In general, turnout is roughly 20 percent of the registered voters for each party (as it was in 2008 for the Iowa GOP), and has held at that level for most elections so far in this century, in a state in which there are approximately 600,000 registered voters in each party.
So, if the numbers hold true, that could mean that perhaps 240,000 people per party in Iowa can be expected to be casting ballots in the first actual voting process in the national presidential race for this year.
The fact that those voters are largely white, middle-class, evangelical and very conservative, hardly a representative sample of today’s American voting bloc, is just one of the quirks of our political system.
Remember, too, that caucus votes actually are meant to elect delegates to succeeding conventions at the district, state and national levels, which muddies the waters somewhat in making conclusions about winners and losers.
Thanks to its first-in-line status, the Iowa system has far greater clout than other state nominating contests, and has been studied and parsed over the years by various pundits and statisticians, so there is more to go on in terms of information about how this is all supposed to work, and what it all means.
And the information certainly is interesting, if not outright amusing to behold.
For instance, in Iowa, 17-year-olds can participate if their 18th birthday will come before the actual day of the national presidential election, Nov. 8.
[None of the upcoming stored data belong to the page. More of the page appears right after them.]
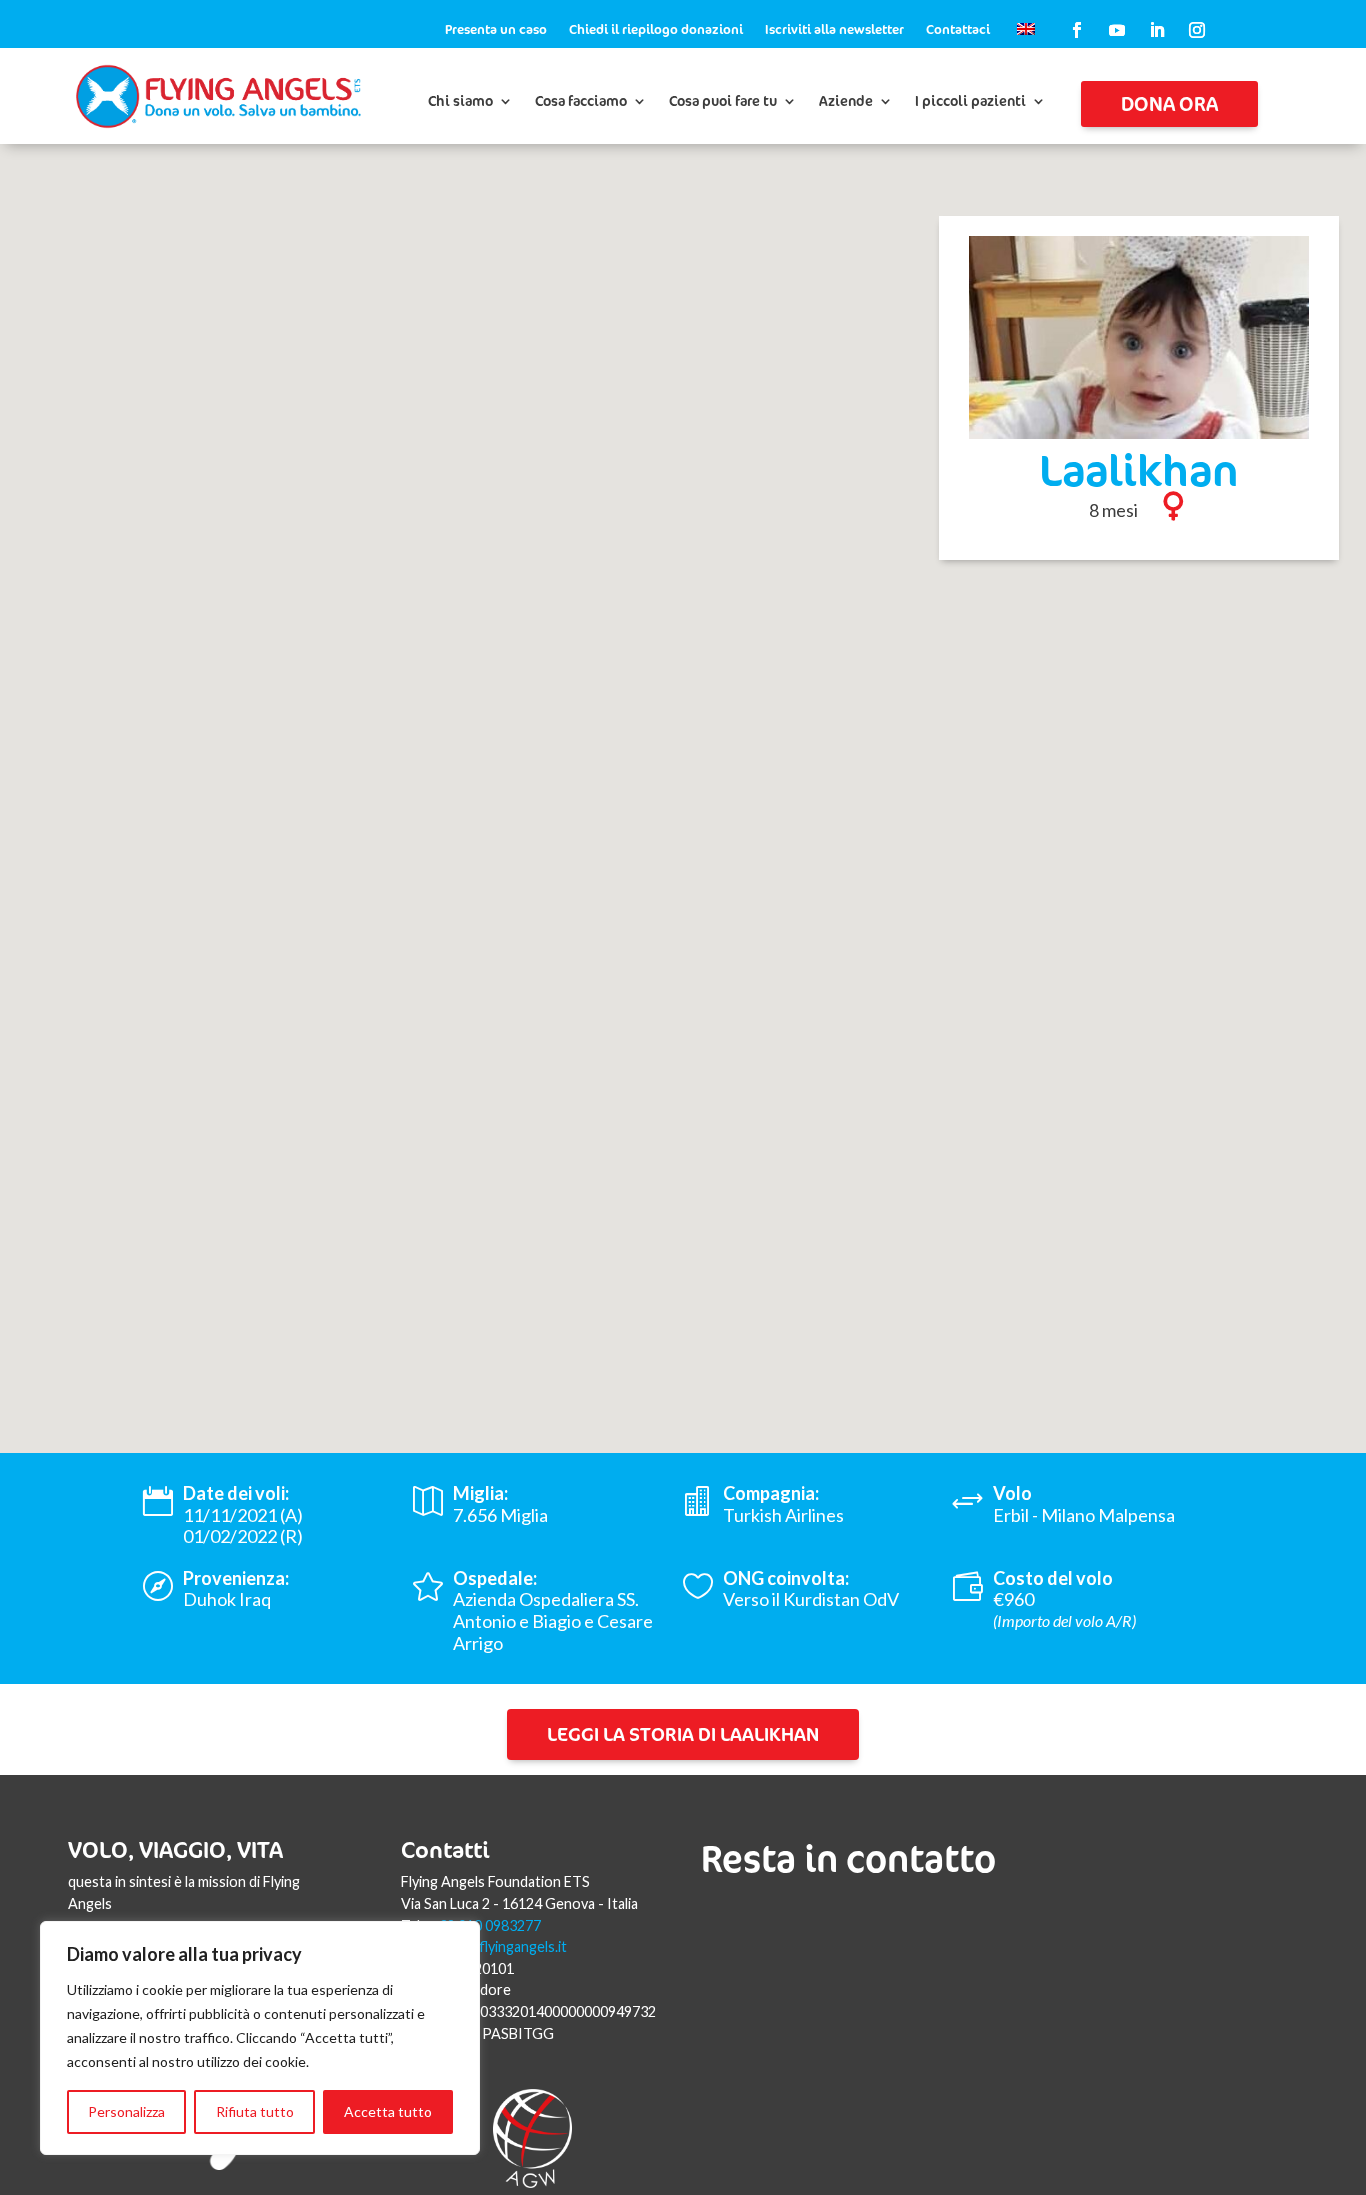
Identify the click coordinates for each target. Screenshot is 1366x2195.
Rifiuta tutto (255, 2111)
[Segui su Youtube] (1117, 30)
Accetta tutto (388, 2111)
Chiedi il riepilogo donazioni (656, 30)
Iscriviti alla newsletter (834, 30)
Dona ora (1169, 103)
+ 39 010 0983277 (484, 1925)
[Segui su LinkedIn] (1157, 30)
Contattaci (958, 30)
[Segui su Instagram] (1197, 30)
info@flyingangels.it (503, 1946)
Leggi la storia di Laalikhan (683, 1733)
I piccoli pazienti (970, 102)
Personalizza (126, 2111)
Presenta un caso (496, 30)
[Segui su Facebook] (1077, 30)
The prevailing wisdom concerning how Iowa got to be the nation’s first-in-line assessment of the presidential race is another somewhat amusing tidbit — it was all basically a mistake that got started in 1972, according to a political science professor from the University of Iowa.
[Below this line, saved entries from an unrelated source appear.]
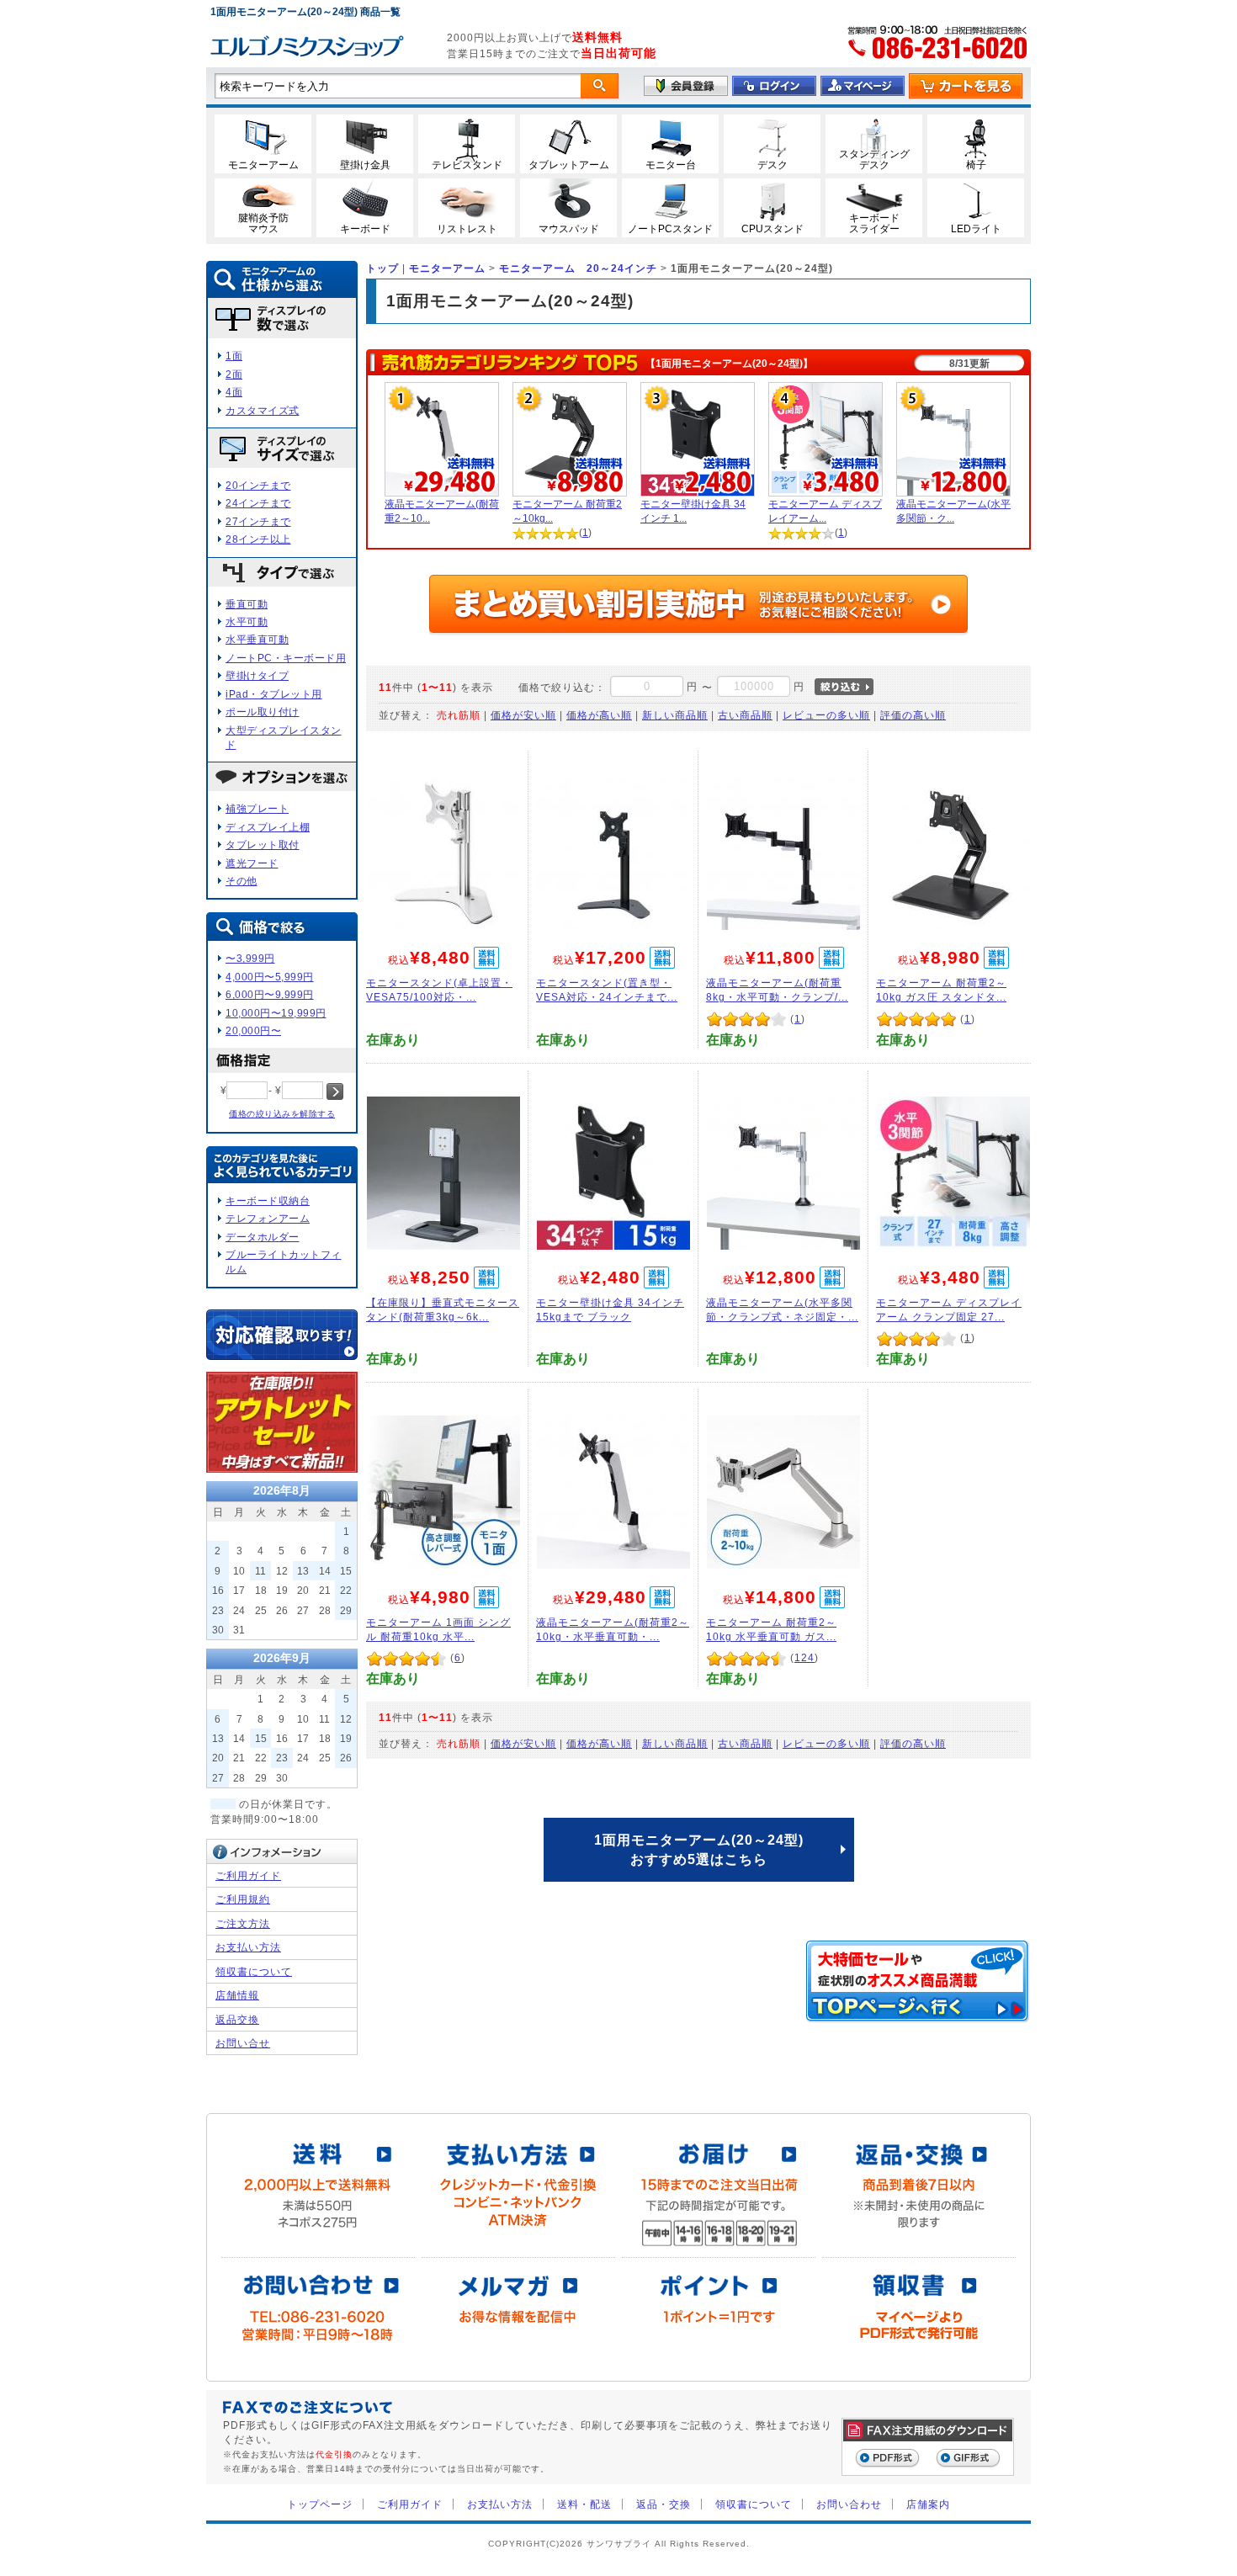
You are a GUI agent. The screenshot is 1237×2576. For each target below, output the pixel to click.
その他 (241, 880)
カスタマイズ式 (263, 410)
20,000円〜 (253, 1030)
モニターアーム (447, 268)
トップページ (320, 2504)
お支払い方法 (248, 1946)
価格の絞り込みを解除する (282, 1113)
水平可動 (247, 621)
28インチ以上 (258, 539)
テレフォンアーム (268, 1218)
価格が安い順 (523, 714)
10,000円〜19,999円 (276, 1012)
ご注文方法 (242, 1923)
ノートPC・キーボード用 (286, 657)
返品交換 (237, 2019)
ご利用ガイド (248, 1875)
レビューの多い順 (826, 714)
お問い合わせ (849, 2504)
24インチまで (258, 502)
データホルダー (263, 1236)
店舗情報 (237, 1994)
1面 (234, 355)
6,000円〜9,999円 (270, 994)
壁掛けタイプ (257, 675)
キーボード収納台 (268, 1200)
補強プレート (257, 808)
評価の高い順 (913, 714)
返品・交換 (663, 2504)
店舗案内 (928, 2504)
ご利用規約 (242, 1898)
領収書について (253, 1971)
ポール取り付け (263, 711)
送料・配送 (584, 2504)
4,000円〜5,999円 (270, 976)
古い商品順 (745, 714)
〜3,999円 (250, 958)
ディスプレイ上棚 (268, 826)
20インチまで (258, 485)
The professor, named Cary Covington, told the New York Daily News that Iowa’s Democratic Party moved its caucus day to a date earlier than the New Hampshire primary that year “because of scheduling issues.” New Hampshire had held the first-in-time honors up until then, and no one was really that upset about the switch at the time.
But after Jimmy Carter won in Iowa four years later, propelling him to national prominence and into the White House, Iowa Republicans moved their caucus date, as well, and the pattern was established for giving candidates a chance at greater national exposure in an electoral system that wasn’t really an election.
Oh, there have been periodic spats among states to reshuffle the order of caucuses and primaries, but it’s still Iowa this week and New Hampshire next, on Feb. 9, followed by the rest of the states in a staggering display of also-ran politics.
According to figures published by the Iowa Caucus Project last year, turnout in the Republican caucuses and primaries of the remaining states hovers a little above 15 percent, leading the project website to conclude that Iowa actually does a little better than the rest of the nation in terms of getting people involved early in the political process.
What does all this mean?
Hell, I don’t know, I just felt like it was a good time for a very selective primer on the topic.